[begin RECORDS FOR THE TASK]

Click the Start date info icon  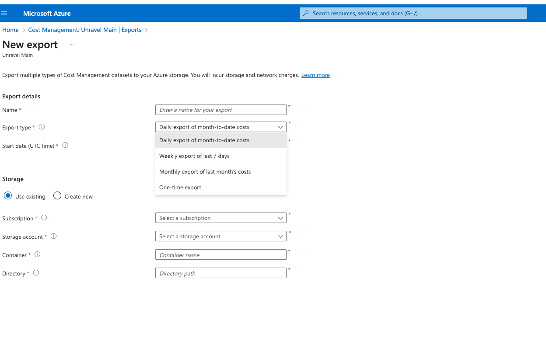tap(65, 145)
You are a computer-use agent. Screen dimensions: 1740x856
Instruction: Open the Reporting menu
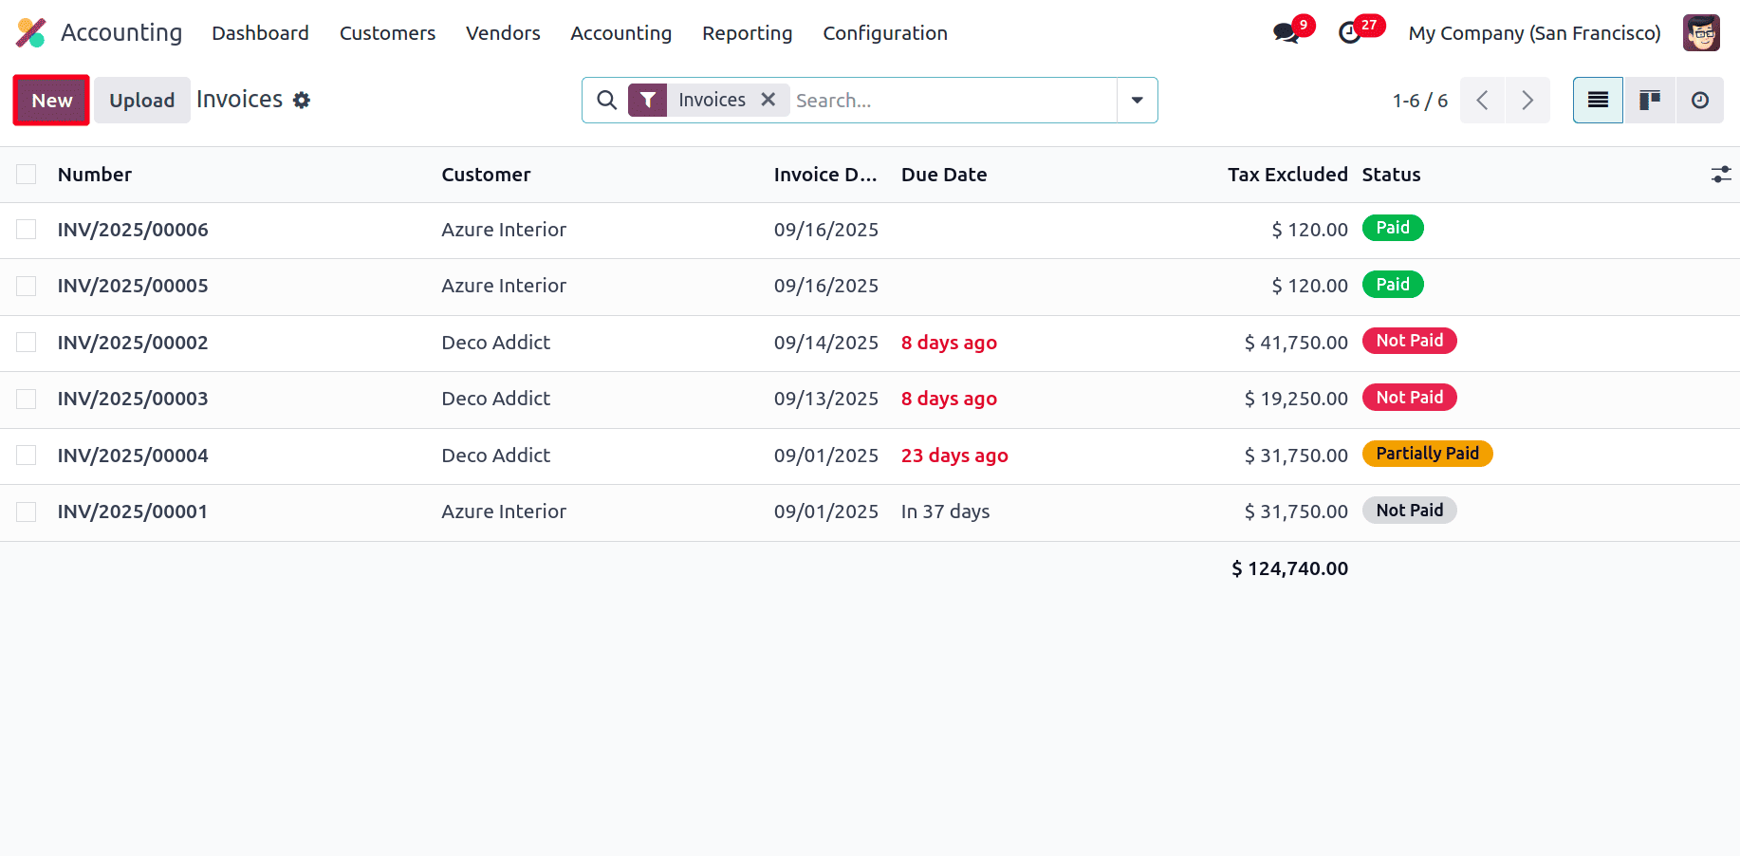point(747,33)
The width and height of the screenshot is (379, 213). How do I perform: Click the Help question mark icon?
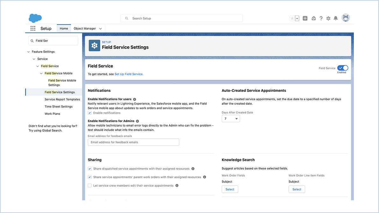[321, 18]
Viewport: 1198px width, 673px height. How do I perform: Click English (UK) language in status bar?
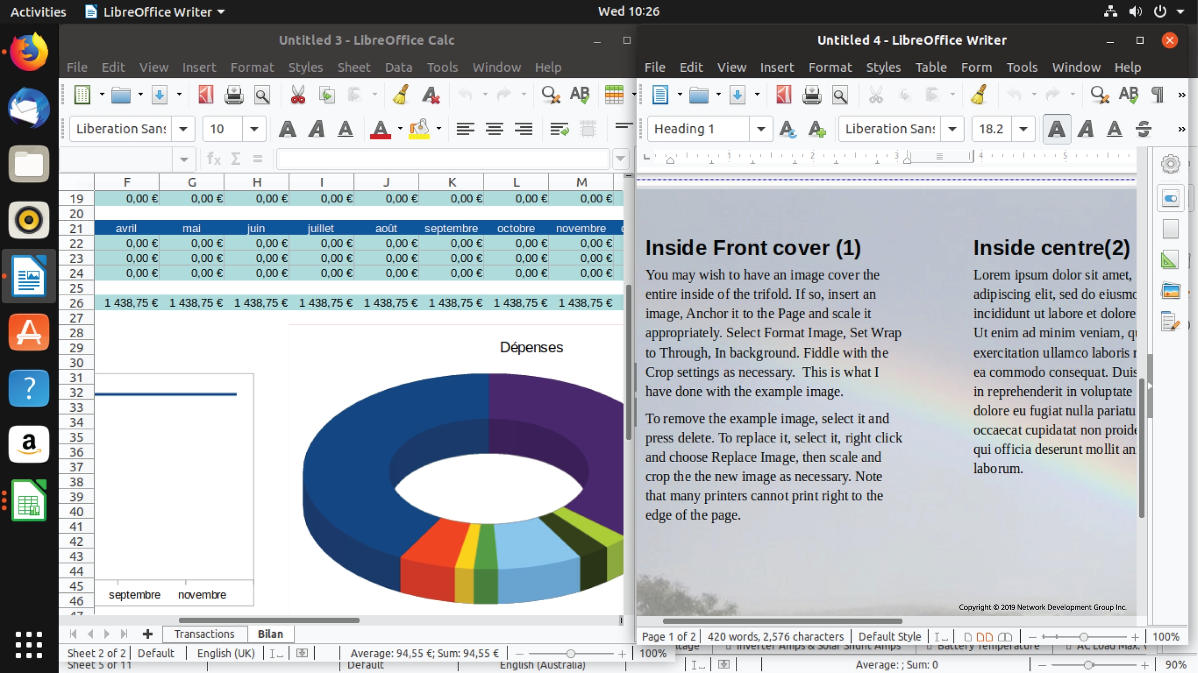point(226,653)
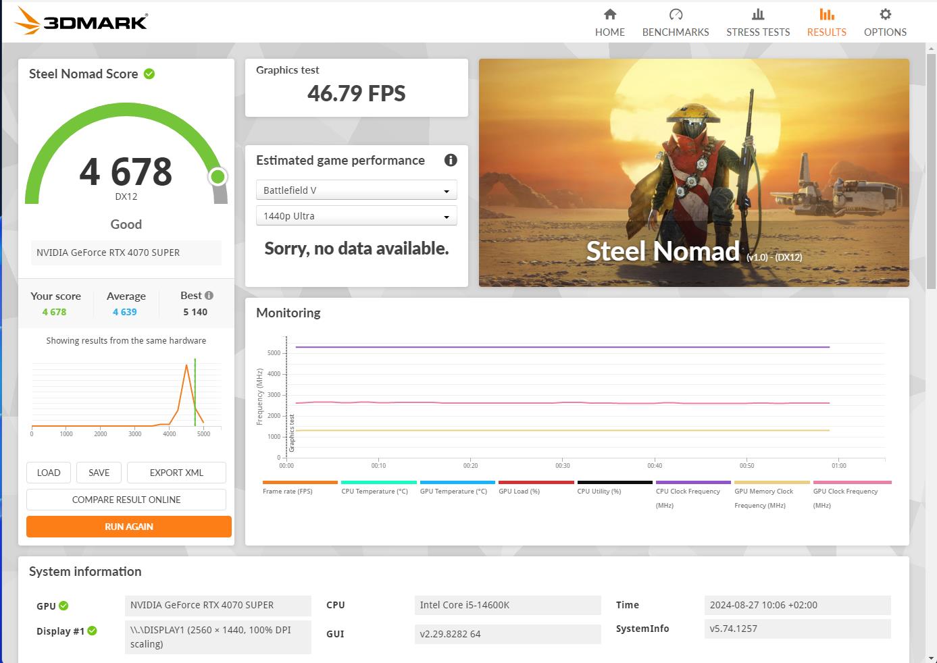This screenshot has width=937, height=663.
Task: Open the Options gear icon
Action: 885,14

[end RECORDS FOR THE TASK]

* WORK INSTRUCTIONS
Pull out every line of the entries above that contains the string "perform", treating uppercase and lowercase as different.

* FINISHED TASK
The width and height of the screenshot is (379, 213). How do I perform: Click the Help question mark icon?
Viewport: 1198px width, 673px height. How do I perform: Click English (UK) language in status bar?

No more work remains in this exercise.